La tribuna

José Luis Valverde

109.964 irlandeses

EL voto de 109.964 irlandeses ha decido la suerte del proyecto europeo. Irlanda ha dicho no al Tratado de Lisboa, con un 53,4% de los votos frente al 46,6% que ha dicho sí. La participación fue del 53,1%. Estas son las cifras de una nueva crisis en la construcción europea.

Los principales líderes europeos han expresado decepción y preocupación. A continuación han llegado las cábalas sobre lo que habrá que hacer. Esperemos al próximo Consejo europeo, mañana y el viernes, para ver qué es lo que deciden. Hacer conjeturas aquí y ahora no deja de ser inútil.

Se espera, como siempre, un ejercicio de ficción político-jurídica. El Consejo Europeo es la institución más impredecible y desacreditada de la UE. De una forma u otra, el mal ya está hecho. El mensaje que ha llegado a los ciudadanos es que la Unión Europea sigue en crisis.

Antes de intentar entrever el futuro es conveniente una reflexión sobre lo que supone esta votación. Los partidarios del no irlandés están eufóricos; han declarado, entre otras cosas, que "es un gran día para la democracia irlandesa" y han añadido que "esto es democracia en acción... y Europa necesita oír la voz del pueblo".

Aquí pueden residir algunas de las claves para afrontar el futuro. La Europa de los 27 tiene una población de 493 millones de habitantes. Irlanda es miembro de la UE, con 4.2 millones de habitantes, lo cual representa a menos del 1% de la población de la UE.

Realizado el referéndum sobre la ratificación del Tratado de Lisboa, los ciudadanos irlandeses que ha votado no, representan el 28.3 de su electorado. Y la diferencia entre votos negativos y positivos ha sido de 109.964 votos, con 6.171 votos nulos.

Con este marco estadístico, nadie puede negar la legalidad formal de la decisión, en el ámbito de la Constitución irlandesa, aunque reafirme el problema de base de todas las democracias de la UE cuando votan temas europeos.

La escasa participación pone en evidencia la legitimidad de las votaciones. Unas minorías deciden sobre las mayorías. En este caso, el 28.3 del electorado irlandés no sólo impone su criterio a todo el país de Irlanda, sino también a toda la UE, con 493 millones de habitantes. Esto es legal, pero es una aberración política y democrática. Este es el problema. Lo mismo sería en el caso de Francia, Holanda, Dinamarca o cualquier otro país europeo.

No podemos inmiscuirnos en sus Constituciones, pero tampoco podemos aceptar que sus incongruencias nos afecten a todos.

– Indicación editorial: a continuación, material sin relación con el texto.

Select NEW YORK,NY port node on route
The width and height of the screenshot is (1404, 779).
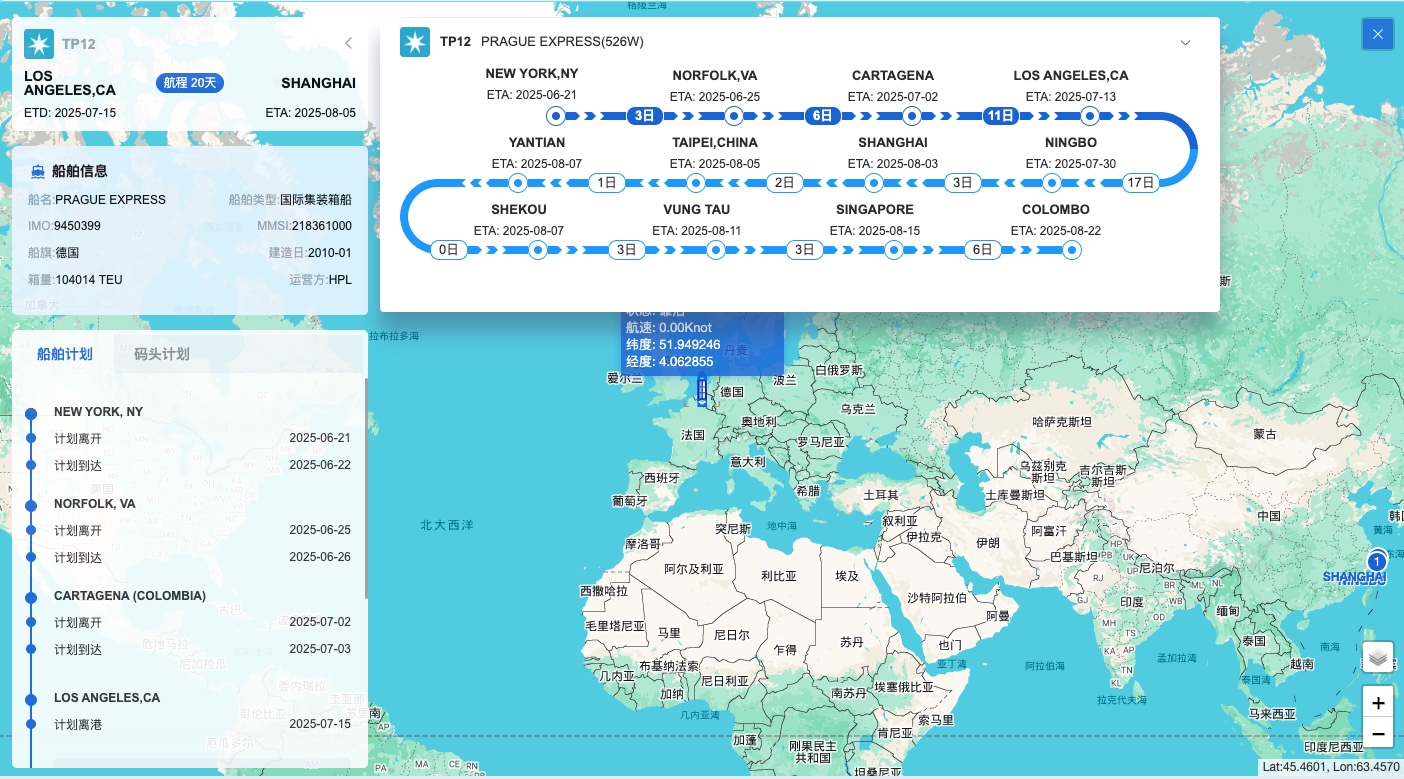556,116
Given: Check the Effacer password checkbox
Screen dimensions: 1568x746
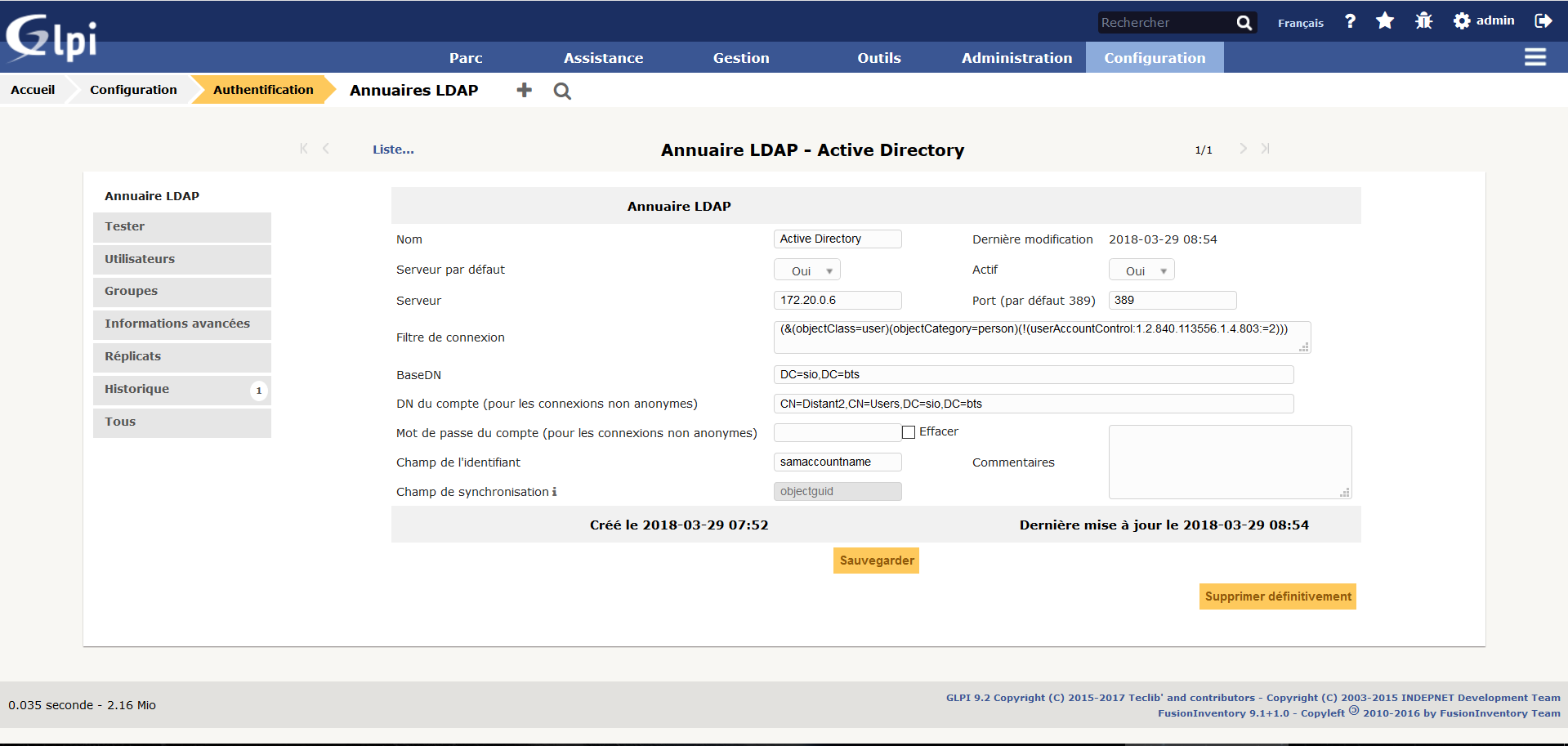Looking at the screenshot, I should click(x=908, y=432).
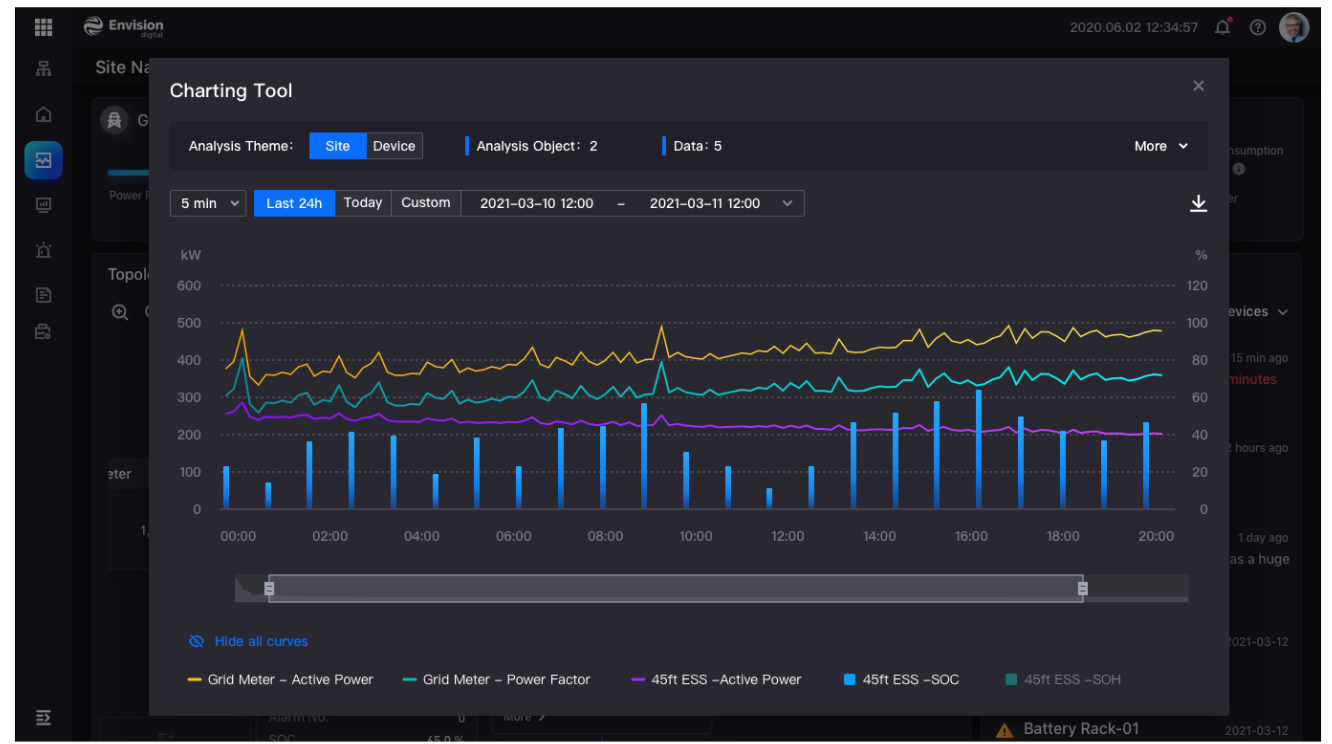Open the apps grid menu icon
Viewport: 1332px width, 744px height.
pyautogui.click(x=43, y=27)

Una realidad nacional no puede condicionar la democracia de toda la UE. Es el diálogo de conjugar el todo y las partes del federalismo. Una parte no puede condicionar al todo. La democracia de la UE puede y debe exigir disponer de una norma que fije lo que se ha de considerar una decisión democrática, en el conjunto.

Si para las votaciones en el Consejo, en un futuro, se había negociado el sistema de votación por doble mayoría (55% de Estados y 65% de población) para las cuestiones en que los Tratados fundacionales exigen unanimidad habrá que fijar otro tipo de doble mayoría, aunque sea mucho más reforzada.

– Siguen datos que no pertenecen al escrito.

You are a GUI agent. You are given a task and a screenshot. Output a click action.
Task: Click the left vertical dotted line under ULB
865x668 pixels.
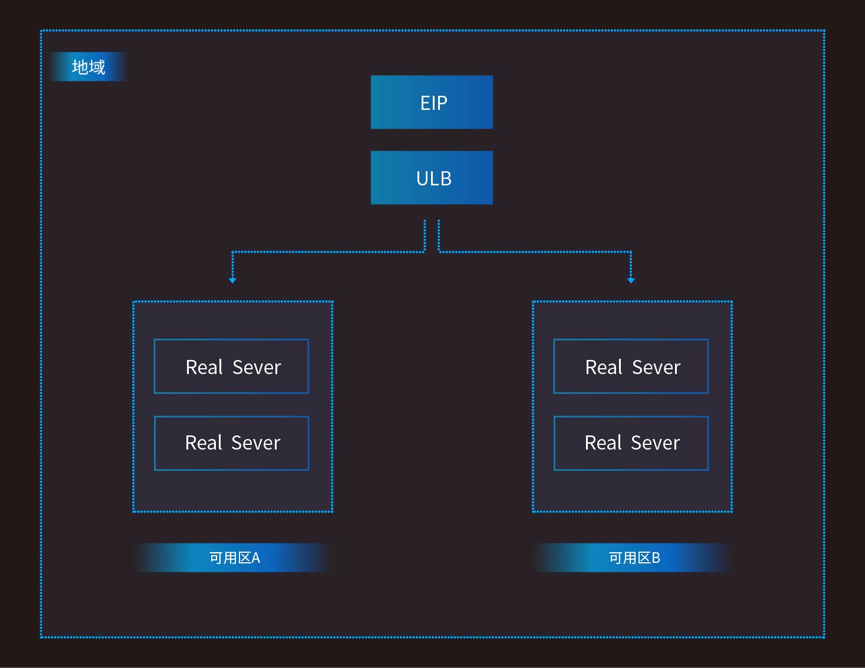[x=425, y=236]
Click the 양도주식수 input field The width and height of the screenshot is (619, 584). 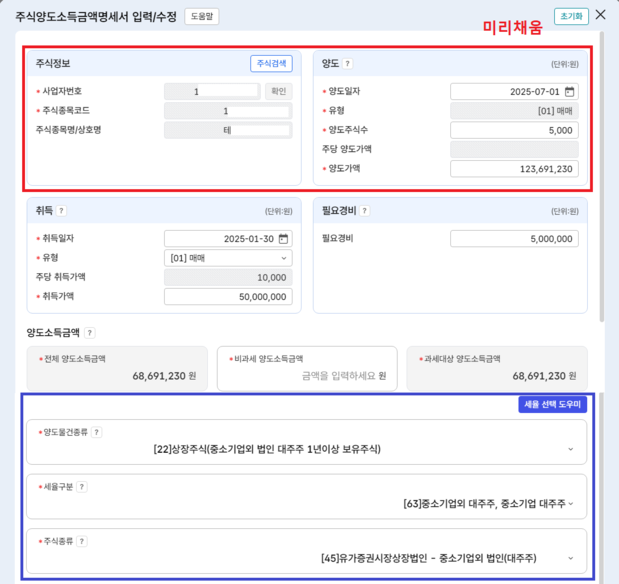click(513, 130)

Hay que preguntarse si Europa puede seguir funcionando condicionada por la decisión unánime de las democracias formales de sus estados miembros. Antes o después el Consejo Europeo debe plantearse este tema preliminar.

El proyecto jurídico político de la UE está basado en la superación de las estructuras tradicionales del Estado-nación y el concepto de soberanías absolutas para hacer posible el ejercicio de competencias transferidas en las instituciones de la UE.

Una vez que un país se transforma en miembro de la UE, su autonomía nacional queda inmersa en la nueva realidad jurídica política del marco superior de la UE. Una parte, grande o pequeña, no puede condicionar ni el hoy ni el mañana del conjunto. La democracia de la UE exige de los estados miembros la renuncia a la norma de de la unanimidad en las decisiones de la UE. Este es el problema de base. Si no se afronta, seguiremos viviendo en la inestabilidad, la ineficacia y el chantaje.

No se necesita con urgencia ningún Tratado de Lisboa, ni mucho menos una mixtificación política del mismo, para salir, aparentemente, de la crisis. Al contrario, el Tratado de Lisboa no supone ningún avance en la mejora institucional y sí una grave desnaturalización del equilibrio interinstitucional, dando preeminencia al Consejo.

Con diez estados miembros con menos de seis millones de habitantes cada uno, incluidos Malta, Luxemburgo y Chipre, que no llegan a un millón, la ficción política de la soberanía igual para todos los Estados, aunque sea un principio decimonónico del derecho internacional, no es válida para seguir la construcción europea.